TASK PROMPT |
Would you please copy every line from the records that contains the word "megjegyzés"?

RECORDS FOR PROCESSING |
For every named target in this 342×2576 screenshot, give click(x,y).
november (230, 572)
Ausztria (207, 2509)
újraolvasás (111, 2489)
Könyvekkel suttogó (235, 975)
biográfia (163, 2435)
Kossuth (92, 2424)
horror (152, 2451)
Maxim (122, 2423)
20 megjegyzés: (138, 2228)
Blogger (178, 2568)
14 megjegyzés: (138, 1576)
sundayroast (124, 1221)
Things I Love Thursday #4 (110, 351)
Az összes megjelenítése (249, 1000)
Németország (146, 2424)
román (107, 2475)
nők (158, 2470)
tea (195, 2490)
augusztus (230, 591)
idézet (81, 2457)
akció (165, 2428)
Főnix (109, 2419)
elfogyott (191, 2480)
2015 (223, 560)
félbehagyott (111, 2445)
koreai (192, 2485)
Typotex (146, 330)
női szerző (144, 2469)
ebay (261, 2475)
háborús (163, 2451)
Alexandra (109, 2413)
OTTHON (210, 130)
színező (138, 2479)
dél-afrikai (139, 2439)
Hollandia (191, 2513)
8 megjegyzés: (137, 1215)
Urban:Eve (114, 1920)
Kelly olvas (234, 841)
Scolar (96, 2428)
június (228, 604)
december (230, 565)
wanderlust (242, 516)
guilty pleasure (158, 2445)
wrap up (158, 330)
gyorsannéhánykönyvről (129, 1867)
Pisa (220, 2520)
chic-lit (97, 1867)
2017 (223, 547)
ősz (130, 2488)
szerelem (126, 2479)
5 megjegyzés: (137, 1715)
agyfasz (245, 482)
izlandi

WRITTEN REPLY |
20 megjegyzés: (138, 2228)
14 megjegyzés: (138, 1576)
8 megjegyzés: (137, 1215)
5 megjegyzés: (137, 1715)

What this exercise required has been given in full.